The Greatest Comeback

The Greatest Comeback: How Richard Nixon Rose from Defeat to Create the New Majority, by Patrick Buchanan ★★★★
This is a delightful book to read, providing the reader with an inside view on the workings of politics in the circle of the presidency. Patrick Buchanan could provide that for Richard Nixon when he ran for president a second time in 1968, as Pat was one of the principle speechwriters and policy setters for Nixon during his campaign that led him to the White house in 1968. One gets the feel for the internal in-fighting among each of the two parties, and strategies that Nixon took to lead to his victorious campaign for the presidency. Principle tactics included taking great pains to  bring unity to the Republican party, avoid the radical fringes of the party, but to never ever bad mouth or speak thoughtlessly of other members of the Republican party. Pat provides a description of Nixon that is much different from that of the press, and even that of Chuck Colson in the books he wrote about his involvement in the Watergate scandal. Nixon, though occasionally moody, tended to be thoughtful, conciliatory, eager to seek and take advice from both his close confidants as well as liberals that he disagreed with.

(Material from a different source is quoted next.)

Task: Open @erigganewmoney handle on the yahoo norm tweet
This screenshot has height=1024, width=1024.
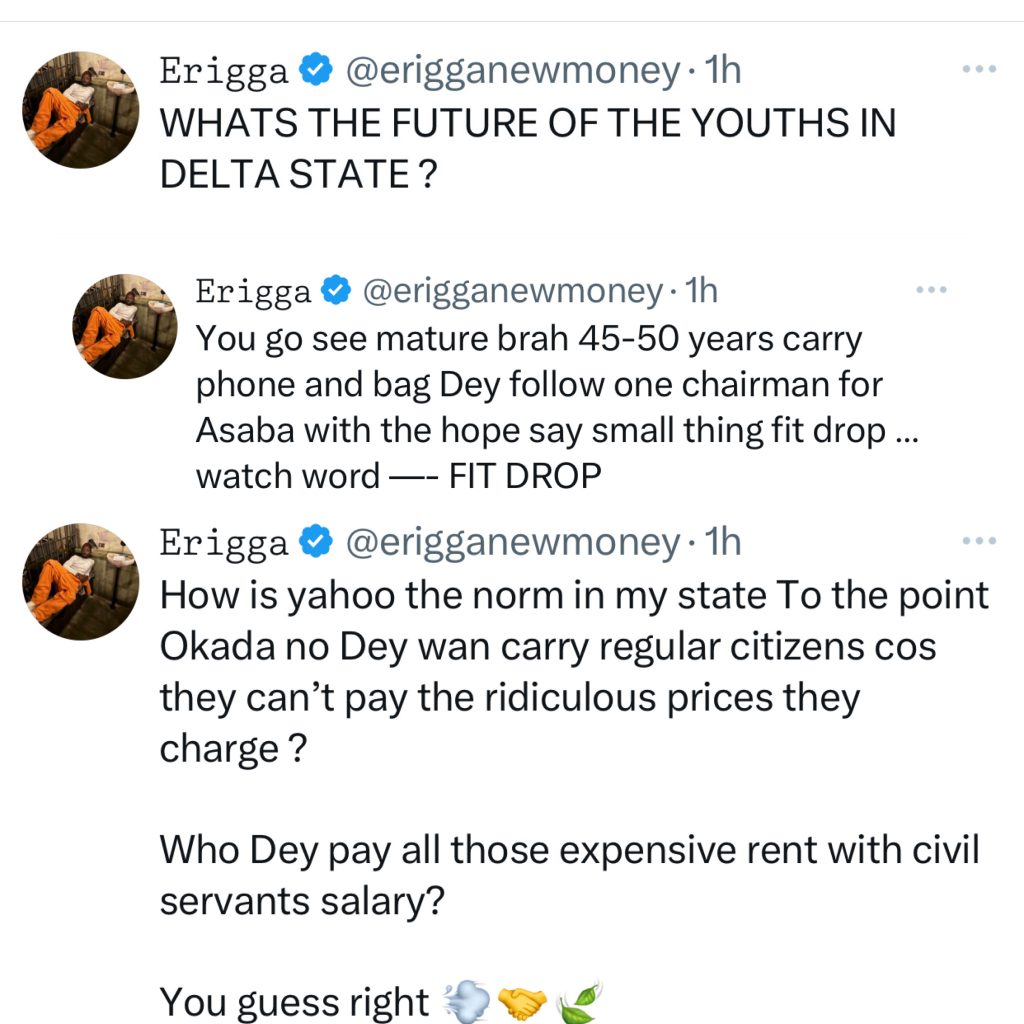Action: click(513, 542)
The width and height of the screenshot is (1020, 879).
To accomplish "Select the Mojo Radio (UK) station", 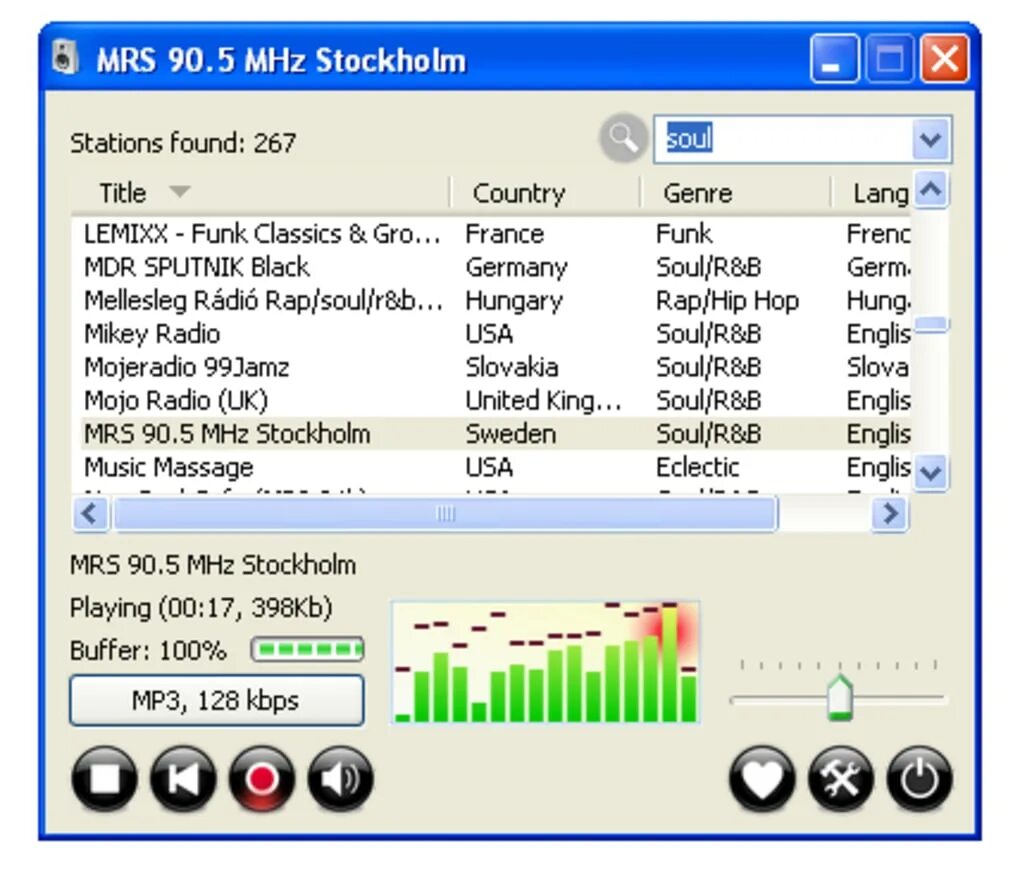I will pos(250,400).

Patrick is a touch self-serving, in that he was probably as responsible as anybody for Nixon’s ultimate success. Contrary to the belief of some, there is not painted an internal conspiracy that pulled Nixon into the presidency, that is, unless Buchanan was lying through his teeth in this book. I trust Buchanan as having a high level of integrity, though perhaps unaware of the internal machinery that ultimately drives this country. At the very end of the book, Patrick Buchanan suggests that a sequel is in the works that details his knowledge of the ultimate downfall of Nixon—I will greet it with even more interest than this book.